- **GOAL OF THE EXERCISE**: Reproduce the records below verbatim, everything from the line containing "Given: Close the left panel with the X" down to the line containing "Looking at the screenshot, I should pos(212,83).", both included.
'''
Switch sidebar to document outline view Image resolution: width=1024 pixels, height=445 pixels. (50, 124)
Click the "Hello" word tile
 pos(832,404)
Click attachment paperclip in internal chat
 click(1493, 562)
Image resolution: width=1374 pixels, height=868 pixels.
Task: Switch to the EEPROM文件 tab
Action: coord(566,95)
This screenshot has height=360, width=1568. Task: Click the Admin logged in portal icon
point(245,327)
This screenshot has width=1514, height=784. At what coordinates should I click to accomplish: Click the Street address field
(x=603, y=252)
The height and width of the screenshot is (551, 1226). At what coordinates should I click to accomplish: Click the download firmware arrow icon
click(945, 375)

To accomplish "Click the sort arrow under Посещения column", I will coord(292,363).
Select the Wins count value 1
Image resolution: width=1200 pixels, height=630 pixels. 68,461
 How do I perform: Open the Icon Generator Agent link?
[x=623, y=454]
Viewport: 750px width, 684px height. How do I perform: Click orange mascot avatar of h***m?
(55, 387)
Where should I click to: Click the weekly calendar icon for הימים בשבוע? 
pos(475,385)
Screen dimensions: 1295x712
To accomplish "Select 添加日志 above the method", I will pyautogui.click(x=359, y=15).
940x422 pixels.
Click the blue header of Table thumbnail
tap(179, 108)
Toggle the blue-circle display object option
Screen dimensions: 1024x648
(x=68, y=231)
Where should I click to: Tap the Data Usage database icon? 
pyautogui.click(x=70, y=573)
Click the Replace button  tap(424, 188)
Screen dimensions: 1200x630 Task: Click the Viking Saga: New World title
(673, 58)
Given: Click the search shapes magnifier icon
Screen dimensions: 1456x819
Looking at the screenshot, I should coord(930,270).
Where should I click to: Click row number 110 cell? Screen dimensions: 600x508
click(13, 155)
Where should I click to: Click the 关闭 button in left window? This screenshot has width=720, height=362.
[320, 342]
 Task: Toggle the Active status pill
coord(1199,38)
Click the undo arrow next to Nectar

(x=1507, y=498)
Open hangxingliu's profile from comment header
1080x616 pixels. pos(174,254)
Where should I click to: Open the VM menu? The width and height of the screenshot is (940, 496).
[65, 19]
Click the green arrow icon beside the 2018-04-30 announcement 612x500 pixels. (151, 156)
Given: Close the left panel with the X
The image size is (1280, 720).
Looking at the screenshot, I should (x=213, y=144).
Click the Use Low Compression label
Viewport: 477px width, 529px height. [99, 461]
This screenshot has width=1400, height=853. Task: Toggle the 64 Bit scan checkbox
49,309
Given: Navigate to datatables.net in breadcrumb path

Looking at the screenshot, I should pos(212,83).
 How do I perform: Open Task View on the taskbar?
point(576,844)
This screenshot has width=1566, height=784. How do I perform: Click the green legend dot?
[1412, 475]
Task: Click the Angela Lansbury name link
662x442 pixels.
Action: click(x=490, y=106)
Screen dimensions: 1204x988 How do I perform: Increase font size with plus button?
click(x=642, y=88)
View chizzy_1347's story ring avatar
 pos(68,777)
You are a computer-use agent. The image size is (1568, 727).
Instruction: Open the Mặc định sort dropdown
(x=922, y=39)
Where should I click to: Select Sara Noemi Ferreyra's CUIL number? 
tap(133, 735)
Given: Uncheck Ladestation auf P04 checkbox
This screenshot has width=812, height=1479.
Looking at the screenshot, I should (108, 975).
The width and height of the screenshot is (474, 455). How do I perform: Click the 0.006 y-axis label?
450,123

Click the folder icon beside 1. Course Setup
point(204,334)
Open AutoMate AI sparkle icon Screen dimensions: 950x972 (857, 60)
'''
- **SOLUTION TO THE PROBLEM**:
Given: Close the left panel with the X
The image size is (1280, 720).
Looking at the screenshot, I should (x=213, y=144).
Click the Use Low Compression label
Viewport: 477px width, 529px height. [99, 461]
This screenshot has width=1400, height=853. Task: Toggle the 64 Bit scan checkbox
49,309
Given: Navigate to datatables.net in breadcrumb path

Looking at the screenshot, I should pos(212,83).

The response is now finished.